自民党総裁の座をめぐり連日サプライズが続く自民党劇場。その中で立憲民主党ら野党は、すっかり霞んでしまっている。1週間前には政権交代を目指して鼻息が荒かったのだが、随分雰囲気は変わってしまった。背景には、テレビを中心としたメディアの報道が、総裁選一色になっていることが原因でもある。

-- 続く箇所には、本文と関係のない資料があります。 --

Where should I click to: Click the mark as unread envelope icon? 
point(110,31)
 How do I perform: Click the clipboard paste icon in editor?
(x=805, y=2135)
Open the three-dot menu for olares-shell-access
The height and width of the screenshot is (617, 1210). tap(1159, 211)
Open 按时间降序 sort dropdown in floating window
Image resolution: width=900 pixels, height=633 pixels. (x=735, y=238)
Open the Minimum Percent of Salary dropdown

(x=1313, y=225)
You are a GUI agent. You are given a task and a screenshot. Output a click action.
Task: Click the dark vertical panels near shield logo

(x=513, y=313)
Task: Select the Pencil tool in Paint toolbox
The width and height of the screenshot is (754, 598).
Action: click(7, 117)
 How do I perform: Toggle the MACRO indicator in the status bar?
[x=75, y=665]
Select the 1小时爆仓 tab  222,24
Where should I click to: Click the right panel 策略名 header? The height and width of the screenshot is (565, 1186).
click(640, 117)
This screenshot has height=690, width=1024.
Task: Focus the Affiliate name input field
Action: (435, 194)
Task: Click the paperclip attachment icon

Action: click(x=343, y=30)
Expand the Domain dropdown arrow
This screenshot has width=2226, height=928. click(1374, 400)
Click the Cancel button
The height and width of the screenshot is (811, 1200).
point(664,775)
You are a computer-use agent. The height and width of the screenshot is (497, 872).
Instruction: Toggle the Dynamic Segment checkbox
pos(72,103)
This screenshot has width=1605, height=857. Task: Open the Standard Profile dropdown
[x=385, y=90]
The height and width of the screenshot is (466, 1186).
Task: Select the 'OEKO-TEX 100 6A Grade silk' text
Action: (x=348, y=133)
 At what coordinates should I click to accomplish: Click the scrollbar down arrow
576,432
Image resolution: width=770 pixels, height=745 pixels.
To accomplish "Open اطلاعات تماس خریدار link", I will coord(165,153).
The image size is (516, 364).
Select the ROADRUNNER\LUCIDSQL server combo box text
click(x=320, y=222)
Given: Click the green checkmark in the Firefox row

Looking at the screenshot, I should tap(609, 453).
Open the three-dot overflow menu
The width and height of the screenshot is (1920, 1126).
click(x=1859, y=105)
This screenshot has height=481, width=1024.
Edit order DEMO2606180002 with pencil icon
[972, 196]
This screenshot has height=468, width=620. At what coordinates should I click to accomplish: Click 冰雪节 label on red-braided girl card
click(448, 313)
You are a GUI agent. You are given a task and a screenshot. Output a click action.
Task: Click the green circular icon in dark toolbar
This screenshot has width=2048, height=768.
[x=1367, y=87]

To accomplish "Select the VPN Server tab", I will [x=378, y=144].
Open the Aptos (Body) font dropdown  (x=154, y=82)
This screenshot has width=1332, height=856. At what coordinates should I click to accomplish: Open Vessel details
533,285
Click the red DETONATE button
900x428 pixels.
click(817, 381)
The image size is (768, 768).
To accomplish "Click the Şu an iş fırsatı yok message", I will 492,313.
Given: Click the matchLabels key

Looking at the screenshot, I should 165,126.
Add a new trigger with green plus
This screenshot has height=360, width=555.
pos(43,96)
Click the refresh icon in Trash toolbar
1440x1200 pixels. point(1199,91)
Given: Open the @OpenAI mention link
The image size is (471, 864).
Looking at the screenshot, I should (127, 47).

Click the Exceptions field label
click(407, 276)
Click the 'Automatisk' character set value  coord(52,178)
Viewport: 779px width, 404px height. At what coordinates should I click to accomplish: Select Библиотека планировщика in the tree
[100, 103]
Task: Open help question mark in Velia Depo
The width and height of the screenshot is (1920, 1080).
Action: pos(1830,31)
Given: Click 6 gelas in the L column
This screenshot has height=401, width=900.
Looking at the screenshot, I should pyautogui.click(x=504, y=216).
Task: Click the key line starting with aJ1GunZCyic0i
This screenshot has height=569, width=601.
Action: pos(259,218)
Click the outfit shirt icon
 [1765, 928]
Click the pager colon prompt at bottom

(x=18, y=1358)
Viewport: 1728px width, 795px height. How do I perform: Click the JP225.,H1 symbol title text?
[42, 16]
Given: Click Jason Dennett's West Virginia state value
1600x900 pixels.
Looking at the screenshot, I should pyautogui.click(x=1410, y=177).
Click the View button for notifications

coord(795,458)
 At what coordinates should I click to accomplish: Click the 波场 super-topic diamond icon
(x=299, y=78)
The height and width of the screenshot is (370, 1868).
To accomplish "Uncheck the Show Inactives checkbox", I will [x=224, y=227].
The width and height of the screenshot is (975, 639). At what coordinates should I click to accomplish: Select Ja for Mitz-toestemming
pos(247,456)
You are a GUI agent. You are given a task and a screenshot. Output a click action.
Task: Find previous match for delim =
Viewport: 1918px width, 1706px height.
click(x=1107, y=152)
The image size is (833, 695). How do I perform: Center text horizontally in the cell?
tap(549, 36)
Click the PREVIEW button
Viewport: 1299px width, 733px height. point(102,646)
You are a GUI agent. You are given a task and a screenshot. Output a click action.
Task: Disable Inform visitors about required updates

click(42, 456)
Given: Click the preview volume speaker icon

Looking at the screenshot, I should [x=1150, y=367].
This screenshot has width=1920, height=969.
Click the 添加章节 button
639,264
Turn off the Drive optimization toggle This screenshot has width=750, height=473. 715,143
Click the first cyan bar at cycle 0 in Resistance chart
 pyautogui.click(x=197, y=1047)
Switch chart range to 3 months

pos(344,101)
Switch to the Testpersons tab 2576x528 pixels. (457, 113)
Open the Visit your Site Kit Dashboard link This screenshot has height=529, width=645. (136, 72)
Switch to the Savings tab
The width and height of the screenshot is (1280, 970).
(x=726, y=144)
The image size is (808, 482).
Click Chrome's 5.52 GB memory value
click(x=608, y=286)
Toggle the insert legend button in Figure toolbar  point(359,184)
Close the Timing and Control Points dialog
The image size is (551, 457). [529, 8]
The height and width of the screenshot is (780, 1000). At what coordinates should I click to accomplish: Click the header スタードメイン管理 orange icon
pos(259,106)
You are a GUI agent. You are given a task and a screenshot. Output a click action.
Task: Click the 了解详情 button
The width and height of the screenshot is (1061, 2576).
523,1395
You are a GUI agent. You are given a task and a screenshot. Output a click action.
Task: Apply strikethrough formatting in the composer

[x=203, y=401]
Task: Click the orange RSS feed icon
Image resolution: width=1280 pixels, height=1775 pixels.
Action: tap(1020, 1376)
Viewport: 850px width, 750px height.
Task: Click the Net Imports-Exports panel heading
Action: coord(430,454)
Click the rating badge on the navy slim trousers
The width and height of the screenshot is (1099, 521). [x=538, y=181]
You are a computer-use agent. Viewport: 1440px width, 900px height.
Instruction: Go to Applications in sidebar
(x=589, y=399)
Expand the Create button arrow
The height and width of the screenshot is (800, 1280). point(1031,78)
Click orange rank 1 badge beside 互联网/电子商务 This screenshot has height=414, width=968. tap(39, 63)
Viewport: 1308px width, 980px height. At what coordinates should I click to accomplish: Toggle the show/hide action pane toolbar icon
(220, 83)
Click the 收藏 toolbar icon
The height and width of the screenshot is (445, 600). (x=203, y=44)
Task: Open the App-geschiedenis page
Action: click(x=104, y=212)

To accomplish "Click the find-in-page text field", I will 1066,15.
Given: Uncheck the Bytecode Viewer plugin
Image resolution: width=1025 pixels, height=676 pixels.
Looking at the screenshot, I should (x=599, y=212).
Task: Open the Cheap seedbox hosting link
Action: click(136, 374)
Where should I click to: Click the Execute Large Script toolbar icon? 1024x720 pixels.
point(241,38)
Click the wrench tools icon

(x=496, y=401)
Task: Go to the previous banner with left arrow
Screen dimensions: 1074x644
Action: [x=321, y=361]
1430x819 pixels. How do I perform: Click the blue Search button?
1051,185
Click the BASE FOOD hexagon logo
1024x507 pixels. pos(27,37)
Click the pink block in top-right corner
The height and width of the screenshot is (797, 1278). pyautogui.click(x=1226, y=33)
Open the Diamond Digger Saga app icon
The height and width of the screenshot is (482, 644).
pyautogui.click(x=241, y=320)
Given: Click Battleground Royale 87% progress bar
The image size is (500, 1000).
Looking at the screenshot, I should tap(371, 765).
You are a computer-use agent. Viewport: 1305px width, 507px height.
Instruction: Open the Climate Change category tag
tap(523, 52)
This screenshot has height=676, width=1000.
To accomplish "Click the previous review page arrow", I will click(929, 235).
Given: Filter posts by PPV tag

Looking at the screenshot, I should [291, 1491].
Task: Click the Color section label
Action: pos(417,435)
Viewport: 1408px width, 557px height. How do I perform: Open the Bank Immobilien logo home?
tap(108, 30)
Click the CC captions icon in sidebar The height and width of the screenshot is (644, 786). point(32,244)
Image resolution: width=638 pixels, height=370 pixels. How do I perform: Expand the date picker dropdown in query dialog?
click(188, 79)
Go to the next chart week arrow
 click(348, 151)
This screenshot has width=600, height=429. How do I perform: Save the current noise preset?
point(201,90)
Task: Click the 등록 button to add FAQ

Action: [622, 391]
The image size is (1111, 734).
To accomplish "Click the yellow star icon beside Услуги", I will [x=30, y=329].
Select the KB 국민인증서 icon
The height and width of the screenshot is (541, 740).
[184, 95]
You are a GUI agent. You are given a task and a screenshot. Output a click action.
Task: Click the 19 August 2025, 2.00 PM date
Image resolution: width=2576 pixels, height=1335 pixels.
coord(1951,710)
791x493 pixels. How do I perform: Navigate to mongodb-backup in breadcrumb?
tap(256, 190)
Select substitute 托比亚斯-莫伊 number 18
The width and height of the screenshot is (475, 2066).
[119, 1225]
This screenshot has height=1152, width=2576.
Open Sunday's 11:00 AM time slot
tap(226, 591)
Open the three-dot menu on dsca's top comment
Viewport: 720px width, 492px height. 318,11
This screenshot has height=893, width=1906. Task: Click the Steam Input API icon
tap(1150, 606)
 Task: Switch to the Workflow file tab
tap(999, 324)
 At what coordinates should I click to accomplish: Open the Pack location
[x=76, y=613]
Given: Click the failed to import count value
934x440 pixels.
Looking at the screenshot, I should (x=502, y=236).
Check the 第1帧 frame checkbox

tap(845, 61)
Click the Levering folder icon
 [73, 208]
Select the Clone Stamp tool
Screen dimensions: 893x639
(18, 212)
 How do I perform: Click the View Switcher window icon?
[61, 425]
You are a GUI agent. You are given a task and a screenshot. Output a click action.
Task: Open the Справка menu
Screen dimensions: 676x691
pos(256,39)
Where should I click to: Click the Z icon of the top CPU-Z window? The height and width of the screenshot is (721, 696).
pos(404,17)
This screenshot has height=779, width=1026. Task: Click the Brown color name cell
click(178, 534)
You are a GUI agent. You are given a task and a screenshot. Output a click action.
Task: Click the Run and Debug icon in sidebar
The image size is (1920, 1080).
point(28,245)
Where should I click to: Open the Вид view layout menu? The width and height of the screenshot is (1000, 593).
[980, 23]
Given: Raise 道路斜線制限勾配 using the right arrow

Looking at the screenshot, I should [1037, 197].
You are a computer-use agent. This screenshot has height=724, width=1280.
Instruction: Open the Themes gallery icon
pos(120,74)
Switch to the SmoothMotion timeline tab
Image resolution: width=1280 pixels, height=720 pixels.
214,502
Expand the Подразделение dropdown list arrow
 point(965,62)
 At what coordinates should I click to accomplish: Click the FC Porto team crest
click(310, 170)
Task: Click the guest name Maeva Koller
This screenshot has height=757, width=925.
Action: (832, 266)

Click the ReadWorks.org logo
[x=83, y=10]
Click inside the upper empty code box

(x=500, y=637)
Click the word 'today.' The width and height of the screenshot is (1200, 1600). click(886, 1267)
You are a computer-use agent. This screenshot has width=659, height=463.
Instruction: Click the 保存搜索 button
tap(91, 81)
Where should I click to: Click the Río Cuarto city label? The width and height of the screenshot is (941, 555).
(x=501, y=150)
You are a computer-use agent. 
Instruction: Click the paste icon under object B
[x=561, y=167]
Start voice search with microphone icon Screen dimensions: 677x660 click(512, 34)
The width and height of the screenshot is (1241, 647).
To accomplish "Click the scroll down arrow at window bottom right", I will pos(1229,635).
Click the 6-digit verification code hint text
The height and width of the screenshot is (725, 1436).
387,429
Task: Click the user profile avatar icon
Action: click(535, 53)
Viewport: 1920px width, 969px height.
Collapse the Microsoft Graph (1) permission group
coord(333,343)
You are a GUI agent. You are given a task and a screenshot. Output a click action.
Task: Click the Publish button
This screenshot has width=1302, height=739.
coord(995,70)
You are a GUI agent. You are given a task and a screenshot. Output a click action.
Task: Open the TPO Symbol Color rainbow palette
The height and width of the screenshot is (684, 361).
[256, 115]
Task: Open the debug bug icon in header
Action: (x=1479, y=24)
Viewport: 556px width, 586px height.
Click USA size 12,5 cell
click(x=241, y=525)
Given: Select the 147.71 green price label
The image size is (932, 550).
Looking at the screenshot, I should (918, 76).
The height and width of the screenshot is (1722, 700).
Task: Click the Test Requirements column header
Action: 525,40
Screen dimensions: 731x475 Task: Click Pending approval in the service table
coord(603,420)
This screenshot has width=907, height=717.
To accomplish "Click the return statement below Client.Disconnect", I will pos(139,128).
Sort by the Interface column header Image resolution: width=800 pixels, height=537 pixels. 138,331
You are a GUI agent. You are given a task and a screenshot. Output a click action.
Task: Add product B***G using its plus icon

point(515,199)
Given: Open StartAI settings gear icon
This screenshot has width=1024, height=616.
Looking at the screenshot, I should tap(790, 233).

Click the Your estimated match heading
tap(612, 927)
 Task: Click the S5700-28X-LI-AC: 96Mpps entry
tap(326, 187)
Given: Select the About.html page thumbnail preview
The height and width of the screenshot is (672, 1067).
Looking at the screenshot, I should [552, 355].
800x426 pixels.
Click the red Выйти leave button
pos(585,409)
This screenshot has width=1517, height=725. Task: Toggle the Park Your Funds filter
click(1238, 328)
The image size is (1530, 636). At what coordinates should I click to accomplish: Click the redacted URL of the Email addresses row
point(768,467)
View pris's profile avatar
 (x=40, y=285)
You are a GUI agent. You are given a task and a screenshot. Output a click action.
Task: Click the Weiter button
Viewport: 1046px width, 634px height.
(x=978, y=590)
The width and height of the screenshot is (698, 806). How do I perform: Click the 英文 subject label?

閣議に臨む菅義偉首相(左)と麻生太郎副総理兼財務相=2021年9月7日午前、首相官邸 
画像=時事通信フォト
閣議に臨む菅義偉首相(左)と麻生太郎副総理兼財務相=2021年9月7日午前、首相官邸 

9月5日夜から6日にかけて、マスコミ各社は菅義偉首相の辞任表明を受けて行った緊急世論調査結果を発表した。共同通信社の調査では、次の首相に「誰がふさわしいか」の設問で、河野太郎行革担当相が31.9%で1位、石破茂元幹事長が26.6%で2位、岸田文雄前政調会長が18.8%。他のメディアも、概ね同様の傾向が出ており、テレビ番組ではそのデータをもとに政治記者や評論家が29日に行われる総裁選の行方を語り合っている。

一連の世論調査では、ほとんど報道されないものの「次の首相」に勝るとも劣らない衝撃的なデータが出ていた。それは政党支持率だ。共同通信社のデータでは自民党支持率は46.0%で前月よりも6.5ポイント増えた。立憲民主党は12.3%で、前月比0.7ポイント微増。他の政党は低調だった。自民党の支持が飛躍的に伸び、野党は停滞しているのだ。

「河野首相なら自民300議席」のささやきも漏れる

「やはり、自民党総裁選に話題を取られて埋没してしまった」

野党各党からは、ため息が漏れる。

立憲民主党は衆院選に向けたポスターのコピーを「変えよう。」と、政権交代を強く意識した内容にした。枝野幸男代表は1日の段階ではメディアの取材に「単独過半数を目指す」と語っている。菅氏が総裁選不出馬を表明した2日前の話だ。自民党が最も迷走していた次期で、立民の「単独過半数」は難しいとしても、相当議席を増やすとの見方が有力だった。

状況は一変した。菅氏が3日、次の総裁選への不出馬を表明すると、メディアは新型コロナウイルスや、東京パラリンピックのニュースを脇に追いやり、自民党報道一色となっている。結果として野党は忘れ去られた存在になってしまっている。立憲民主党内では「最悪の展開。今のままなら自民党の圧勝を許すことになる」という危機感が漏れてくる。

実際、報道各社の中では「国民、特に若者から人気がある河野氏が首相になれば自民党は衆院選で300議席取るのでは」という見方さえ出ている。